Die Rheinbaben sind ein altes schlesisches Adelsgeschlecht, das 1272 erstmalig mit dem Richter Paul Rymbab in der Umgebung Herzog Heinrichs IV. von Schlesien Erwähnung findet und sich in der Folgezeit in Schlesien, Polen, Preußen und Österreich verbreitete. Nach dem Abitur studierte Frhr. v. Rheinbaben an den Universitäten Heidelberg und Berlin, um dort sein Amt als preußischer Innenminister(1899) anzutreten. Später hatte er das Amt des Finanzministers(1901) inne bis er 1910 zum zweiten Male an den Rhein, diesmal nach Koblenz kam. Er starb nach segensreicher Tätigkeit als Ehrenbürger der Stadt Koblenz und Träger und Inhaber vieler Orden und Auszeichnungen, u.a. des Pour le merite, in Düsseldorf.
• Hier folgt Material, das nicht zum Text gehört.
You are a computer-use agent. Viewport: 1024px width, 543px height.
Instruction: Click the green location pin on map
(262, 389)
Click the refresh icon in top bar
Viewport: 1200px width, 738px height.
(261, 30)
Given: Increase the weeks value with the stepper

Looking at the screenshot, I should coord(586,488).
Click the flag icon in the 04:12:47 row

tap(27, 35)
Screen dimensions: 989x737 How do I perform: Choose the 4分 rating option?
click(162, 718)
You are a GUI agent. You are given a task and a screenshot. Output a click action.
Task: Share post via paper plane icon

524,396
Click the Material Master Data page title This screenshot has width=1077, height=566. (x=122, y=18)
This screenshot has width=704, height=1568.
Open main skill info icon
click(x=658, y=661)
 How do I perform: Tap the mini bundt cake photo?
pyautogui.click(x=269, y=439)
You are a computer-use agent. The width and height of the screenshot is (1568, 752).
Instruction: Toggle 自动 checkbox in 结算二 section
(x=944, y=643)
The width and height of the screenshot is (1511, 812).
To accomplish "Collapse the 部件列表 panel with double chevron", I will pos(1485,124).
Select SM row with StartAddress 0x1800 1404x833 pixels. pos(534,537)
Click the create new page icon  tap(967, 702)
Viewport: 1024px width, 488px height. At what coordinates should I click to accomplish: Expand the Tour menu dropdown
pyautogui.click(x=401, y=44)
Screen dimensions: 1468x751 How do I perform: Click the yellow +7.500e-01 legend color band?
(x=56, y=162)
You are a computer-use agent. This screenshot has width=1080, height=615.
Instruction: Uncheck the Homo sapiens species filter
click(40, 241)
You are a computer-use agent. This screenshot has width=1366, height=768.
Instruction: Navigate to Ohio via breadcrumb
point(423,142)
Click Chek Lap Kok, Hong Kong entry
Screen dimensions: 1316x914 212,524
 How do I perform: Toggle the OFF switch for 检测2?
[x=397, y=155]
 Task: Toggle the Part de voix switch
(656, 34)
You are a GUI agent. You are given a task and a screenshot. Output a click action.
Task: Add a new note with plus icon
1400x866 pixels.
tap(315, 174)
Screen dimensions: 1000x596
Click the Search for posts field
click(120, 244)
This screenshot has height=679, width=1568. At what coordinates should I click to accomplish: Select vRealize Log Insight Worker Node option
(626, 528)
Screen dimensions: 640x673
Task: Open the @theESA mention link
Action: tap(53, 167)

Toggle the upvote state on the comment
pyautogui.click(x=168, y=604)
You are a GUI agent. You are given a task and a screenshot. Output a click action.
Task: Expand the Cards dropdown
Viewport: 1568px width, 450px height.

Georg Freiherr von Rheinbaben war sehr volkstümlich und beliebt.
Der Gemeinderat von Salzig befasste sich im September 1912 mit der Namensgebung der Ortsstraße. Im November des gleichen Jahres konnte die Zustimmung des Oberpräsidenten verlesen werden und die Kosten wurden bewilligt.
Das ist die Geschichte der Namensgebung der Rheinbabenallee in Bad Salzig. Im Jahr 2012 können wir das hundertjährige Jubiläum feiern.